Junkie XL's score is built on a Doof Warrior logic: the music is war. The percussive, grinding soundtrack doesn't accompany the action; it drives it. The quiet moments (the bog crossing, the night drive) use such restrained ambience that when the war drums return, the contrast is physical. You feel the chase restart in your chest.
Charlize Theron's Furiosa carries the film's emotional weight with her eyes and her driving arm. She barely speaks. When she does, it's tactical. Her performance is so physically precise that the character reads as fully realized through posture and decision-making alone. The moment she falls to her knees in the desert and screams is the film's emotional peak, and Theron earns it by withholding everything until that point.
Why It's on the List
Miller was seventy years old, the production had been in development hell for fifteen years, and the studio expected a franchise reboot. He delivered the most formally radical action film since the original Matrix, and he did it with practical effects, a feminist liberation narrative, and a structure that is, at its core, a single chase in two directions: there and back. Fury Road proved that action cinema isn't inherently stupid; it's just usually directed by people less intelligent than the audience.
The Argument Against
Max himself is arguably the least interesting character in his own film, functioning more as a survival mechanism than a person. Hardy's performance, while physically committed, is largely reactive, and the decision to make Max secondary to Furiosa (while narratively correct) can feel like the franchise character has been sidelined in his own movie.
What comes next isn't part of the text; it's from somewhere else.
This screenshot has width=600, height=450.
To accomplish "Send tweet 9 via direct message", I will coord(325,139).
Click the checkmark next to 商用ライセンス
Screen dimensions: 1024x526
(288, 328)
The film's emotional beats are efficient but thin; the loss of the Vuvalini and the death of key characters land as plot mechanics more than as felt grief.
Closing Image
Furiosa rises on the platform as the Citadel's water flows for the people below. Max disappears into the crowd. He nods at her once, she at him, and then he's gone. The water falls. The children drink. The guitar is silent. Miller ends a film about perpetual motion with stillness, and it's the most earned rest in action cinema.